Das Potenzial wäre sicherlich groß genug, aber für die interessanten Sammler ist die Weserburg zu Zeit uninteressant. Im Moment fühlt sich wohl keiner der Sammler da richtig zu Hause. Jene, die mit dem Haus früher verbunden waren, sind alt oder tot, der Nachwuchs wurde ignoriert und das, was jetzt nachkommt, wird oft nicht nachhaltig geführt. Dabei hat die Weserburg an einem fantastischen Standort ein wahnsinnig charmantes Haus mit toller Architektur und sehr vielen Möglichkeiten. Aber der Ort schläft, weil die Weserburg weder in der nationalen Museumslandschaft noch in der internationalen eine Rolle spielt. Das gilt natürlich nicht für das Zentrum für Künstlerpublikationen, welches auf internationaler Ebene beispielhaft ist und eine wahre Perle in der deutschen Museumslandschaft.

Im Grunde ist ein Sammlermuseum ja ein Sparkonzept.

Es ist das günstigste Konzept, das man überhaupt haben kann. Nehmen wir die Ausstellung meiner eigenen Sammlung 2013/14 als Beispiel: Ich habe akzeptiert, das wir den Transport mit hauseigenen Kräften und ohne Kunstspedition machen, ich war die gesamte Zeit beim Aufbau dabei – ich weiß gar nicht, wo diese Ausstellung richtig Geld gekostet haben soll.

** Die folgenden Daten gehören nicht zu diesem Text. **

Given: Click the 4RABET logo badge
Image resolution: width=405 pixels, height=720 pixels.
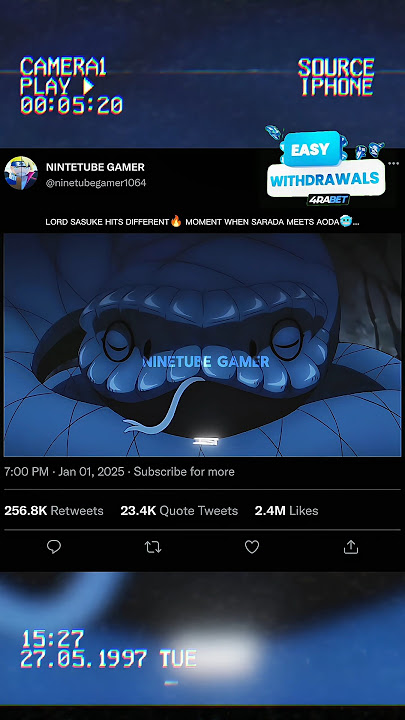Looking at the screenshot, I should click(x=328, y=200).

Lange wurde moniert, es gebe zu wenig Sammlungen, die der Weserburg verbunden sind. Nun gibt’ s auch die von der Kulturpolitik gelobten „Jungen Sammlungen“. Gut so?

Kann das Alter allein ein Qualitätsmerkmal sein? Das hat doch keine Relevanz. Da geht es zur Zeit nur um junge Menschen, die bequem erreichbar waren. Ich kann aber auch mit 70 noch ein junger Sammler sein. Das Konzept der Sammlung muss einfach stimmen.

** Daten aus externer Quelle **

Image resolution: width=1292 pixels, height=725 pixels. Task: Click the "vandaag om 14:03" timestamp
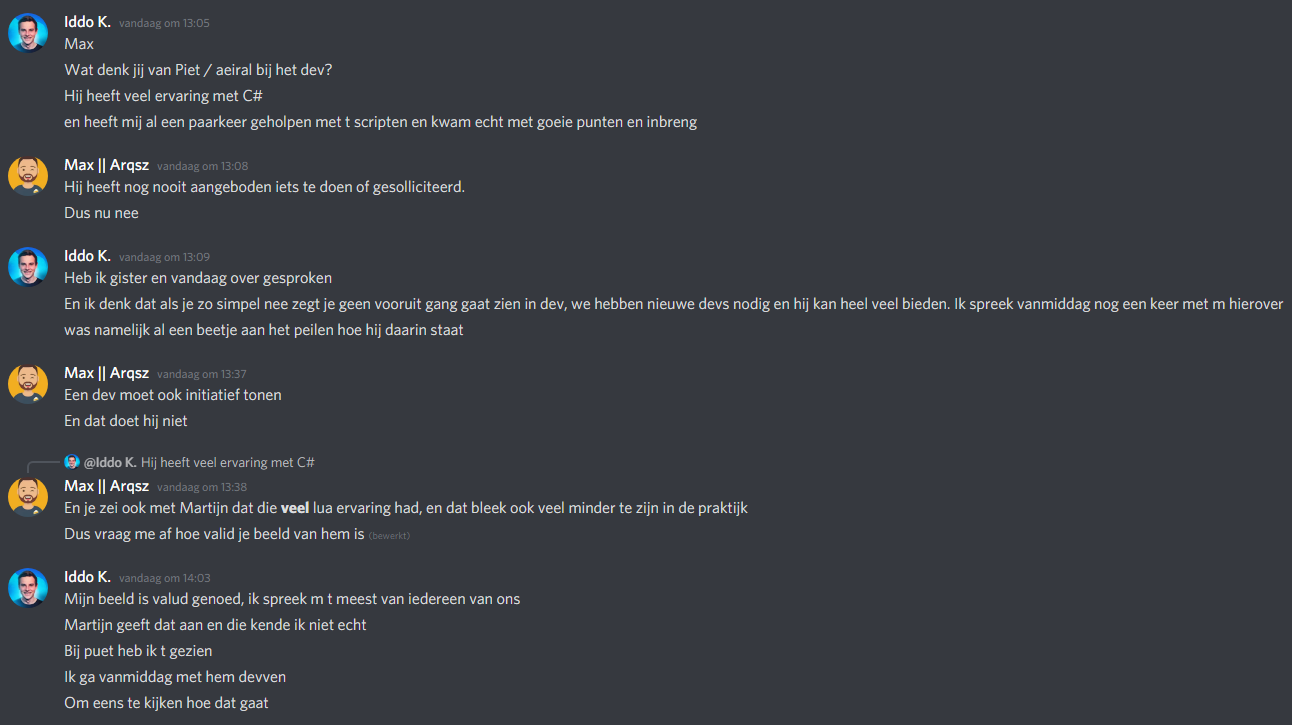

Wie finden Sie die Idee der „Künstlerräume“ aus Werken verschiedener Sammlungen?

Damit macht man es sich wirklich zu einfach: Das konzeptionslose Nebeneinander verschiedener Künstler ist zu beliebig. Es macht die Weserburg angreifbar.

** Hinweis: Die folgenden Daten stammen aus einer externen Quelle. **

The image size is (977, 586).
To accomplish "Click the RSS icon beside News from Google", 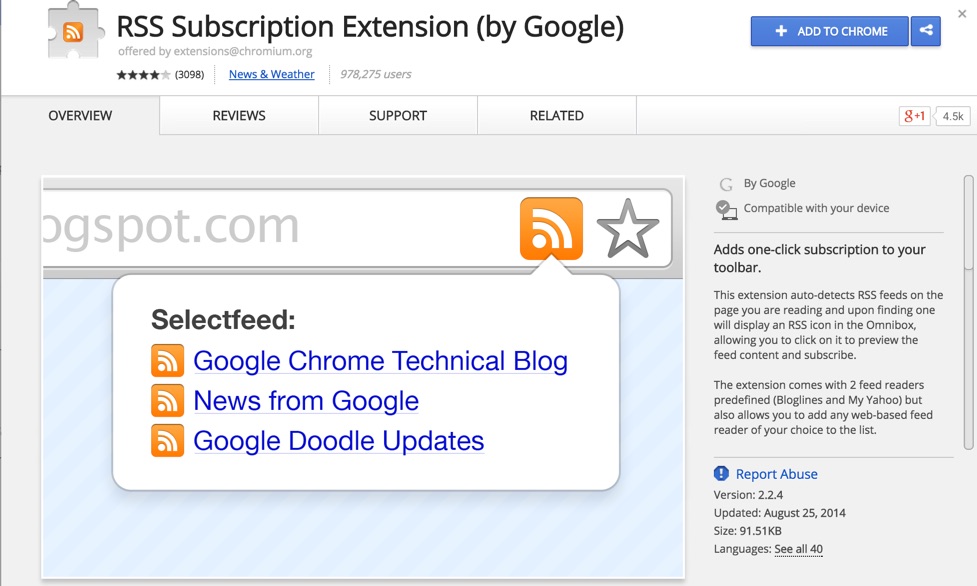I will click(167, 401).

Unter seinem Gründungsdirektor arbeitete die Weserburg oft unter weitgehendem Ausschluss der Öffentlichkeit. War das besser?

Thomas Deecke hat das Haus zwar für sich geführt – mit Zustimmung der Stadt –, aber auf einem sehr hohen Niveau. Und er hat die zentralen Sammler erreicht, ans Haus gebunden und wichtige, international beachtete Ausstellungen gemacht.

Ist die zeitgenössische Kunst in Bremen überrepräsentiert, wie manche sagen?

Nur weil den Direktor der Kunsthalle das Thema auch interessiert? Nein! Das könnte sich auch gegenseitig befruchten.

Aber zeitgenössische Kunst ist schwer vermittelbar und interessiert eh nur wenige.

Das kann man ändern! Da muss man sich sinnvolle Kooperationen überlegen, und intelligente Konzepte, die dem grassierenden Werteverfall und der kulturellen Verarmung etwas entgegensetzen. Zudem braucht es – überregional – Werbung und mediale Aufmerksamkeit für die Ausstellungen und für das Museum. Auch das Internet muss man da viel stärker für sich nutzen.

Das größte Interesse haben seinerzeit Akt-Fotos von Helmut Newton hervorgerufen – da rümpften viele die Nase.

Wenn man den Tod sterben muss, dass man auch mal eine reißerische Ausstellung machen muss, alle zwei Jahre, weil es ein Kassenschlager ist, dann soll man das machen! Man muss sich dann aber an anderer Stelle inhaltlich und intellektuell beweisen oder ein intelligentes Konzept für so eine Blockbuster-Ausstellung entwickeln.

Der letzte Blockbuster der Weserburg war „Land in Sicht“ ...

... eine Ausstellung, die schon in zahlreichen anderen Museen zu sehen war. Es war die Lehrsammlung der Ruhr-Universität Bochum, die auf Tour war. Ich frage mich, was für einen Nachhall diese Wechselausstellung in der Weserburg hat.